Text provided:
....

Proposal: BLOKE - Optimize BRIL with STOKE

[keikun555]

What will you do? We seek to apply STOKE to Bril. If time permits, we will extend the two-stage process in STOKE with simulated annealing and measure its impact in synthesis time and resulting optimized program.

How will you do it?

1. Read the STOKE paper to understand necessary details.
2. Gauge if we can use stochopy for this project.
   1. If not applicable, implement our own stochastic search algorithm. If we need to do this, there might not be enough time to implement simulated annealing with respect to the performance component.
3. Generate test cases for incremental cost function development.
4. Implement the two cost functions as done in STOKE. The first function where the performance component is completely ignored to find correct programs, and the second function to use the correct programs as starting points that includes the performance component.
   1. Incrementally implement a transpiler from Bril to Z3. This can become its own library.
   2. Use the transpiler to translate Bril to Z3 to show equivalance of original program and optimized program.
5. Implement the cost functions into stochopy or our in-house stochastic optimization implementation.
6. Measure Bril STOKE with the original two stages as baseline. In particular, we are interested in
   • optimizer runtime; and
   • the resulting optimized program performance, including runtime and total dynamic instructions executed using the brili -p command in the main BRIL repository .

....

Raw records:

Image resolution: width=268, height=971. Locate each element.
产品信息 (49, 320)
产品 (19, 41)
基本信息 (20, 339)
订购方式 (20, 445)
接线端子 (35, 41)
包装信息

....

Brief A:
Retype the part of the BLOKE proposal that begins at the words "[keikun555]" and stops after the words "will you do it?".
Brief B:
According to the BLOKE proposal, which command will be used to measure total dynamic instructions executed?
Brief C:
Write what comes next in the BLOKE proposal, picking up after its last line.
The listing has no connection to the BLOKE proposal.

Reply A:
[keikun555]

What will you do? We seek to apply STOKE to Bril. If time permits, we will extend the two-stage process in STOKE with simulated annealing and measure its impact in synthesis time and resulting optimized program.

How will you do it?

Reply B:
The brili -p command

Reply C:
7. Implement simulated annealing with regards to performance component into the cost function.
8. Measure simulated annealing impacts on Bril on STOKE.

How will you empirically measure success? We will measure the Bril STOKE optimizer runtime as well as the total dynamic instructions executed on the resulting Bril STOKE optimized program.

Team members: @keikun555

[sampsyo]

Awesome! I really like the idea of reusing an existing optimizer as much as possible for this—especially because it would be possible to sink a lot of time into making your own and to see very little progress result.

I vaguely recall we may have chatted about this before, but for the symbolic verification step, you might consider salvaging any reusable parts of this previous verifier project, although it doubtless will not apply directly to your use case.

Here's one high-level question: are you planning on doing this to individual basic blocks, or will it work on entire programs (with control flow, and possibly multiple functions)?

[keikun555]

For now I assume the input programs are:

• Loop-free (STOKE assumes this as well)
• memory-operation-free
• speculation-free
• character-operation-free
• call-free (so no multiple functions)
• print-free

I might add support for memory operations and print statements using Z3's theory of Arrays, if time permits.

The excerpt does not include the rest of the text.